DATA RECORDS:
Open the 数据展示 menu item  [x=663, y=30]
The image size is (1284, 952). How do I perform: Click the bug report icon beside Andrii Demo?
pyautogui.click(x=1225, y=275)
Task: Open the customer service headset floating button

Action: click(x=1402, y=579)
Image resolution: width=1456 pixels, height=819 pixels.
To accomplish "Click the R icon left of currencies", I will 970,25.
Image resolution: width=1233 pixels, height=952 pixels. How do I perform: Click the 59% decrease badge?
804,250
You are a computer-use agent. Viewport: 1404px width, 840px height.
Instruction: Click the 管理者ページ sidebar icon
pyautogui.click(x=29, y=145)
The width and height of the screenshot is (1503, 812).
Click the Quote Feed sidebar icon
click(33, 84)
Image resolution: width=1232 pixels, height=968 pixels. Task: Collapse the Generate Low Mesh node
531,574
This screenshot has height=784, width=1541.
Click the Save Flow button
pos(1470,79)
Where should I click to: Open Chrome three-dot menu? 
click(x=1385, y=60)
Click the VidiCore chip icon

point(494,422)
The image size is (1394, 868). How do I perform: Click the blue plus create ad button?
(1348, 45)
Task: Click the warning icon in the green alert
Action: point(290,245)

PROBLEM DESCRIPTION: When a line of the data holds the string "screenshot", pick it out and copy it.

RESPONSE:
The width and height of the screenshot is (1503, 812).
This screenshot has height=784, width=1541.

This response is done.